Tumor-immune partitioning and clustering algorithm for identifying tumor-immune cell spatial interaction signatures within the tumor microenvironment
Fig 2
Implementation of TIPC, a computational method utilizing hexagonal tessellation and a classifier that evaluates multiple spatial parameters against a tumor region-specific null model represented by two global ratios based on the total number of immune (user-selected cell type of interest), tumor (global I:T) and stromal cells (global I:S).

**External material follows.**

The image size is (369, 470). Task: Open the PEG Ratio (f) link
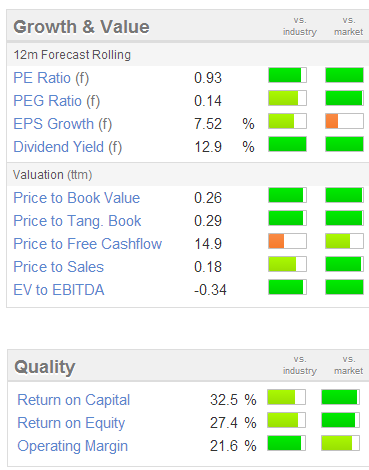tap(57, 101)
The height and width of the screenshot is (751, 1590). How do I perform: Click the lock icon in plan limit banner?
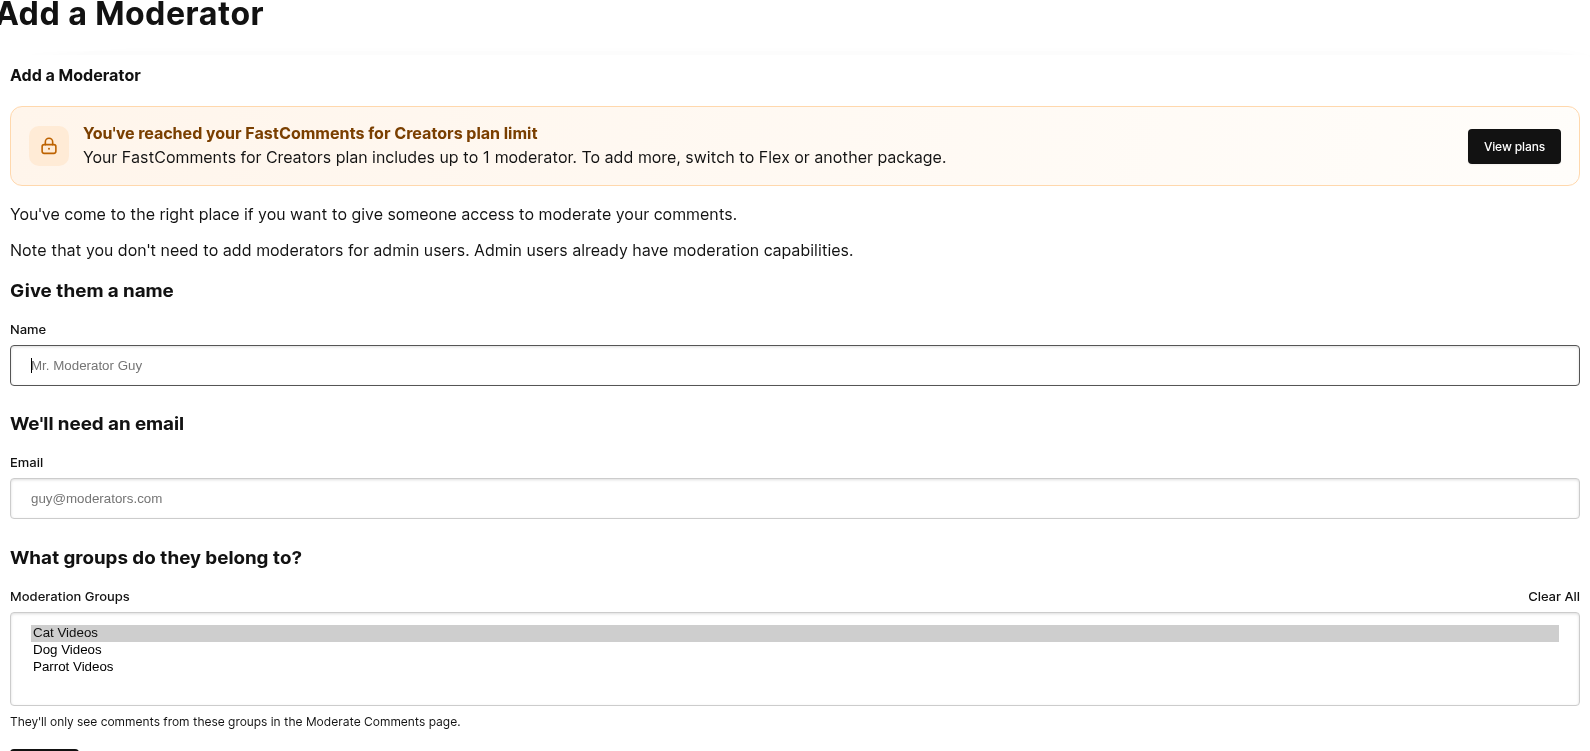[x=49, y=146]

Using the Cartesian coordinates of these cells, TIPC divides the space into a hexagonal grid of subregions of specified subregion size and calculates two local ratios namely I:T and I:S for each subregion. The subregions are then classified into six different categories based on comparing the local to the global I:T and I:S ratios. In this mIF-stained image example, there were 19 “Tumor only” subregions containing only tumor cells; 25 “I:T low” subregions with a local I:T ratio less than the global I:T ratio; and 31 “I:T high” subregions with a local I:T ratio greater than the global I:T ratio. The three stromal categories were counted in a similar way. The number of subregions in each category are then normalized using the total number of subregions containing cells of any type. The resultant six-element numerical vector encodes the tumor-immune spatial organization of the TME for an ROI. Abbreviations: I:T, immune-to-tumor, I:S, immune-to-stroma.